Work life, I wasn’t happy. I wasn’t feeling my best. Sales died off after Christmas, which they always do – so this wasn’t anything new for me. However, the rate at which they took an epic nose-dive off a cliff was mind blowing. It felt as if my business, and all of the pretty, sparkly, awesome things I made were no longer visible to anyone. Anywhere. Because of that, the vicious internal dialogue began. Try as I might, there was no way to shut it off. There wasn’t a way to focus on anything else. I was being consumed by my own negativity, which was added to by the very degrading things that were being said to me (and about me) by those around me. It’s really hard to stop digging once everyone (or so it seemed) jumped on the “Bash Lyenne” Bandwagon. And believe me when I say, that wasn’t fun.

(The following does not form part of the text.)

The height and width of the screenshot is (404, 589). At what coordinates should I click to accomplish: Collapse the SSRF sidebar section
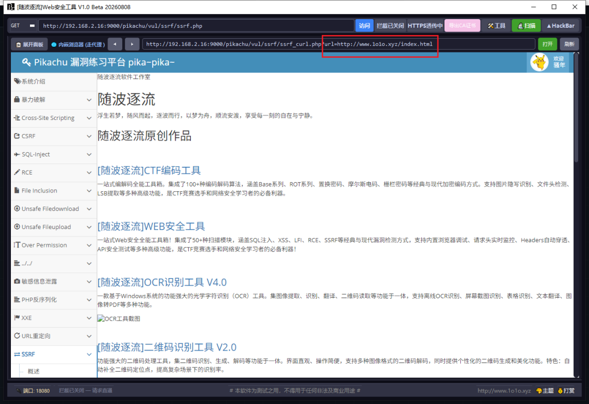[x=53, y=354]

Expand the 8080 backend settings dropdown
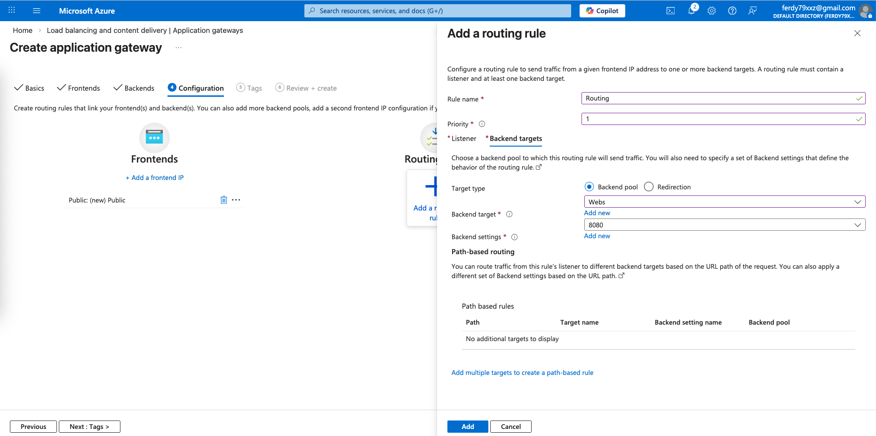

I almost gave up. I was ready to box up all of my finished pieces, and all of my supplies, have a “last ditch” online sale of sorts, and burn whatever was left. I felt like I had failed and that there wasn’t any way out of it. Not realizing that all I had to do was stand up to keep from drowning.
I’m not sure what exactly changed. I’m not sure if it was an article that I had read, or something I had pinned over on Pinterest – but something changed. It was time.
I finally stood up. I finally stopped digging.
I am now on a mission, and I refuse to give up. I refuse to bail on myself and on my dreams and on my future. I deserve better. Krysta Marie Designs, deserves better.
With that, plenty of changes on the business front will be occurring. I will let you know about each of them as they happen and as I’m able to discuss them.
Change #1 – this blog. It’s about to get the biggest kick in butt as far as design and functionality.
I hope you’ve all been well while I’ve been away.